▶ **Directions**
Every line of the data should be retyped with no difference from the original.

▶ **Data provided**
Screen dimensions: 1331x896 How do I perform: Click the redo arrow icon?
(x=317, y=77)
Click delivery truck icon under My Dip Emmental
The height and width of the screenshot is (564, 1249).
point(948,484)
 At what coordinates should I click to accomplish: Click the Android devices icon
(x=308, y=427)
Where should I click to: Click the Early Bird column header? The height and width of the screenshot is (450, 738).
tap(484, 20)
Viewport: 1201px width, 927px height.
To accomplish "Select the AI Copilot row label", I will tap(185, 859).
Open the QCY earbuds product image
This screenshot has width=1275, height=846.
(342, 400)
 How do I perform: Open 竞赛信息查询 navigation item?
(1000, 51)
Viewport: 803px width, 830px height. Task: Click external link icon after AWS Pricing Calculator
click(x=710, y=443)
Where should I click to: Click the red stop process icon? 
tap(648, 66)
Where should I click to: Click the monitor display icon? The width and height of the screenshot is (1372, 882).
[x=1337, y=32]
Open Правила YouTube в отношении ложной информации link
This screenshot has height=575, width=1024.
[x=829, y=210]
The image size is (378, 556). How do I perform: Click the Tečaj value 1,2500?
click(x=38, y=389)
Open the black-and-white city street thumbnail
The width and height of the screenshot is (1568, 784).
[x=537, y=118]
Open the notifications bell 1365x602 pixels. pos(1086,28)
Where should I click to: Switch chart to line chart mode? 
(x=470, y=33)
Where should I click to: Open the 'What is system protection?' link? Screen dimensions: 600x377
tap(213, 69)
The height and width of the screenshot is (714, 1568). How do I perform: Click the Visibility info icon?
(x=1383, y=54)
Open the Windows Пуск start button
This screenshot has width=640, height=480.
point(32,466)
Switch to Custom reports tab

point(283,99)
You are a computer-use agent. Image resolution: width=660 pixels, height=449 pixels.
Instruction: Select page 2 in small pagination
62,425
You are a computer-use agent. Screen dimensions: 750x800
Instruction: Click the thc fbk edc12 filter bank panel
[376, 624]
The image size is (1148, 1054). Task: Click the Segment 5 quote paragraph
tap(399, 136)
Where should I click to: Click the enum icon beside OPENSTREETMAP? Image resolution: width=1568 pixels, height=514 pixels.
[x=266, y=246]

▶ **Task output**
Screen dimensions: 1331x896 How do I perform: Click the redo arrow icon?
(x=317, y=77)
Click delivery truck icon under My Dip Emmental
The height and width of the screenshot is (564, 1249).
point(948,484)
 At what coordinates should I click to accomplish: Click the Android devices icon
(x=308, y=427)
Where should I click to: Click the Early Bird column header? The height and width of the screenshot is (450, 738).
tap(484, 20)
Viewport: 1201px width, 927px height.
To accomplish "Select the AI Copilot row label", I will tap(185, 859).
Open the QCY earbuds product image
This screenshot has width=1275, height=846.
(342, 400)
 How do I perform: Open 竞赛信息查询 navigation item?
(1000, 51)
Viewport: 803px width, 830px height. Task: Click external link icon after AWS Pricing Calculator
click(x=710, y=443)
Where should I click to: Click the red stop process icon? 
tap(648, 66)
Where should I click to: Click the monitor display icon? The width and height of the screenshot is (1372, 882).
[x=1337, y=32]
Open Правила YouTube в отношении ложной информации link
This screenshot has height=575, width=1024.
[x=829, y=210]
The image size is (378, 556). How do I perform: Click the Tečaj value 1,2500?
click(x=38, y=389)
Open the black-and-white city street thumbnail
The width and height of the screenshot is (1568, 784).
[x=537, y=118]
Open the notifications bell 1365x602 pixels. pos(1086,28)
Where should I click to: Switch chart to line chart mode? 
(x=470, y=33)
Where should I click to: Open the 'What is system protection?' link? Screen dimensions: 600x377
tap(213, 69)
The height and width of the screenshot is (714, 1568). How do I perform: Click the Visibility info icon?
(x=1383, y=54)
Open the Windows Пуск start button
This screenshot has width=640, height=480.
point(32,466)
Switch to Custom reports tab

point(283,99)
You are a computer-use agent. Image resolution: width=660 pixels, height=449 pixels.
Instruction: Select page 2 in small pagination
62,425
You are a computer-use agent. Screen dimensions: 750x800
Instruction: Click the thc fbk edc12 filter bank panel
[376, 624]
The image size is (1148, 1054). Task: Click the Segment 5 quote paragraph
tap(399, 136)
Where should I click to: Click the enum icon beside OPENSTREETMAP? Image resolution: width=1568 pixels, height=514 pixels.
[x=266, y=246]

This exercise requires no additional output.